Recent research has pointed to abnormalities in functional connectivity in the brain – that is, the integrated relationships between distinct regions of the brain – as a possible biomarker for ASD. But the precise nature of those abnormalities has remained elusive. Now, a team of investigators with the Athinoula A. Martinos Center for Biomedical Imaging at the Massachusetts General Hospital has found a possible approach to framing ASD based on functional connectivity. They reported their findings in a recent issue of the journal Brain.

“There is considerable disagreement about the nature of functional connectivity abnormalities in ASD, with many conflicting findings,” said Sheraz Khan, a postdoctoral research fellow in the TRANSCEND Research Group and first author of the Brain study. “We addressed this puzzle using the noninvasive imaging technique magnetoencephalography – MEG – and state of the art analyses.”

Thus far, investigators have tackled the question of functional connectivity mostly using functional magnetic resonance imaging, or fMRI. Using MEG, the TRANSCEND researchers – led by Tal Kenet, an instructor at Harvard Medical School and a principal investigator in the MGH Department of Neurology – were able to circumvent some of the confounding factors associated with the fMRI studies, including issues stemming from subject head motion in fMRI scanners.

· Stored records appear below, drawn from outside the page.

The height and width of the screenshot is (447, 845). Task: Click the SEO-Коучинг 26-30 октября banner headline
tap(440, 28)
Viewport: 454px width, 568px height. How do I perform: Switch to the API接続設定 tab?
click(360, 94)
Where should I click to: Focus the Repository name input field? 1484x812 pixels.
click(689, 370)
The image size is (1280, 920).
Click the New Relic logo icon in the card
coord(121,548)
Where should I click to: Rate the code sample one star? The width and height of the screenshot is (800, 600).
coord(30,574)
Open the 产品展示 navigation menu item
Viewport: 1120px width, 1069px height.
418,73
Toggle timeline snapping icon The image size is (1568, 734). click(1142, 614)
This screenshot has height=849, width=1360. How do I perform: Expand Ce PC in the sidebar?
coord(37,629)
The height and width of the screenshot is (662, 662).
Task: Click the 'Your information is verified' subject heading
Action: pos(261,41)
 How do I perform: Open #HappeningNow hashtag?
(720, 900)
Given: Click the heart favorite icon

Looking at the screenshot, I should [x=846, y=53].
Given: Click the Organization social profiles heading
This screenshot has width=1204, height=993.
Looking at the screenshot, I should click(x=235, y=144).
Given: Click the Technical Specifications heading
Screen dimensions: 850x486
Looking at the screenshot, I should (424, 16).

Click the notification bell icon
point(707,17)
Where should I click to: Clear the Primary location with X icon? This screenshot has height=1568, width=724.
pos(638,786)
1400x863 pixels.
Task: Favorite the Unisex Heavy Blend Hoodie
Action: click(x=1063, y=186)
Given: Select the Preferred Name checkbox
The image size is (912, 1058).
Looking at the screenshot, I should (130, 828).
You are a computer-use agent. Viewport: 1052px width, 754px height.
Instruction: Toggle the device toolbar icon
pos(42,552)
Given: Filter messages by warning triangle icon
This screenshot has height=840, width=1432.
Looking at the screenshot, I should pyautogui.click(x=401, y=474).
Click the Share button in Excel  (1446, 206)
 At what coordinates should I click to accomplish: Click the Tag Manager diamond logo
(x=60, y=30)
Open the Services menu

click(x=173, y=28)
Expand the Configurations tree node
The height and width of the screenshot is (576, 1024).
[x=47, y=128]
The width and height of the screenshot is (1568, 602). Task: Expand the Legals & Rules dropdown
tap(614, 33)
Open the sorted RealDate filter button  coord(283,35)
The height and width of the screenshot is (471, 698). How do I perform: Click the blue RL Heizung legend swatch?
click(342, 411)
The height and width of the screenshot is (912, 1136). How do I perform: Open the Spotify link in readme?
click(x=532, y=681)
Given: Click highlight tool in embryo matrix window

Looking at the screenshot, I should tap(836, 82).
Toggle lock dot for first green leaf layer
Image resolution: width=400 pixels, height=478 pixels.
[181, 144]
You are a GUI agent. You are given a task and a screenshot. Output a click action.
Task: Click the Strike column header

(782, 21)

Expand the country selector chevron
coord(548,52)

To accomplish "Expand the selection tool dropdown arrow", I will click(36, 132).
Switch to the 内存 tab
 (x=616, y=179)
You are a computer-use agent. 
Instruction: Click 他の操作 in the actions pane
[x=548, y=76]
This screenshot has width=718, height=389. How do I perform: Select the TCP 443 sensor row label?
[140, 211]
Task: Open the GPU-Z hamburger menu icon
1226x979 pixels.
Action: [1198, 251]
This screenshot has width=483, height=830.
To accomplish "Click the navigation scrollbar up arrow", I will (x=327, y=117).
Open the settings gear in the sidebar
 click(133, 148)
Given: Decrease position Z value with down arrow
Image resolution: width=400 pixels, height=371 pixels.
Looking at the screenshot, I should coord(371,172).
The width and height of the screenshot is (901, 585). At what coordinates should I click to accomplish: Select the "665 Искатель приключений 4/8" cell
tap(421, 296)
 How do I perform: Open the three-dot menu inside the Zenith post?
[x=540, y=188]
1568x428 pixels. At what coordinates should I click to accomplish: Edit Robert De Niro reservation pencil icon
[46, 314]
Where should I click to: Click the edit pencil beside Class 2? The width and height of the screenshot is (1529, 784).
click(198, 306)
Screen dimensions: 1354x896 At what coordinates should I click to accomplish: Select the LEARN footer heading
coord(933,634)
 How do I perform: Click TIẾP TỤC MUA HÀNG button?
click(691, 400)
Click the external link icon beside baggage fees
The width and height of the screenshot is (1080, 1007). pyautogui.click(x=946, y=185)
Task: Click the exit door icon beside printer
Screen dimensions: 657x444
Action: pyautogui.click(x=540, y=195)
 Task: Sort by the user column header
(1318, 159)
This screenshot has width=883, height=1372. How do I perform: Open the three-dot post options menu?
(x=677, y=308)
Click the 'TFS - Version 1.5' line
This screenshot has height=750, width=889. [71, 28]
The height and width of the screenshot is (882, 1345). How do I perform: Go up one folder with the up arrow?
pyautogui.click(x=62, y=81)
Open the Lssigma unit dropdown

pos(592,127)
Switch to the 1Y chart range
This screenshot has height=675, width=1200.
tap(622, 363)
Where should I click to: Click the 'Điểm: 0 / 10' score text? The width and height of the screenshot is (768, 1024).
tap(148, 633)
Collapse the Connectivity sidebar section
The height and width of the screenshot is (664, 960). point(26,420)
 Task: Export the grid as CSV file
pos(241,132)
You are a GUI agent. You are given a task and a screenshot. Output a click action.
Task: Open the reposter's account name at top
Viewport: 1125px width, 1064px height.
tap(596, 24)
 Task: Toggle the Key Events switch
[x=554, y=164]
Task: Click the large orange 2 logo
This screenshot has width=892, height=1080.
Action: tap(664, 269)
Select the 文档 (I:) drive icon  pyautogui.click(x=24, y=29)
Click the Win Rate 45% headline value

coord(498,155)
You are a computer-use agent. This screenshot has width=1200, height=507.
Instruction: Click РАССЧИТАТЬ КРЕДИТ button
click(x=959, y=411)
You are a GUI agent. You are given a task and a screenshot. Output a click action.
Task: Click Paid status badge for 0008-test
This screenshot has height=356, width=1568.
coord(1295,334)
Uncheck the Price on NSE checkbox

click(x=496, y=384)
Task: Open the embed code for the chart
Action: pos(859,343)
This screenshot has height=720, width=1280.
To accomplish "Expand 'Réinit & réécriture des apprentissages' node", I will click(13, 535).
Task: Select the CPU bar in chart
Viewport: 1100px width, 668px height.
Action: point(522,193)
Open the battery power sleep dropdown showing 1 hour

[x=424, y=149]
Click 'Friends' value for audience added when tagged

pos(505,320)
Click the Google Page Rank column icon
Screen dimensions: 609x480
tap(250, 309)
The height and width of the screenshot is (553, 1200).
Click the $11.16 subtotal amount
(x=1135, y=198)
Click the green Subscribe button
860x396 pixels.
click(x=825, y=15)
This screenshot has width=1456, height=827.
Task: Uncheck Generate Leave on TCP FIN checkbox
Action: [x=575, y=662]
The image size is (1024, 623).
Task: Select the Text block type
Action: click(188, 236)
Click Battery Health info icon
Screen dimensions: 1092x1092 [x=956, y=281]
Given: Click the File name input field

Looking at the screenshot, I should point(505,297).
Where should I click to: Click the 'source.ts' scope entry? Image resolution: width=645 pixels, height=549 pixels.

MEG offered other advantages as well. Whereas fMRI has relatively slow temporal resolution – on the scale of half a second or so – MEG has millisecond time resolution. Such resolution was needed, Khan said, to optimally track the flow of information in the cortex in both space and time.

What the researchers found with the technique was significant. The experiments showed that long-range feedforward (bottom-up) functional connectivity was higher in individuals with ASD than in typically developing individuals, while both local and long-range feedback (top-down) functional connectivity were lower.

Importantly, they were able to blindly classify ASD participants using this approach with 90 percent accuracy, with the measures correlating with severity and other behavioral features of ASD.

Based on these findings, the investigators proposed a novel unifying framework for functional connectivity abnormalities in ASD, differentiating between top-down and bottom-up functional connectivity abnormalities.

“It is important to note that even minor changes in the feedforward/feedback ratios in ASD could significantly alter perception and cognitive processing,” Khan said. “Such altered ratios would likely be at the core of the observed sensory processing abnormalities in ASD, as well as at the core of many or most of the observed behavioral abnormalities associated with the disorder.”

The researchers are now working to validate the findings, extending the framework to other sensory modalities – beyond the tactile stimulation used in the present study – as well as to more complex processes, “to better understand whether the findings are indeed characteristic of ASD,” Khan said.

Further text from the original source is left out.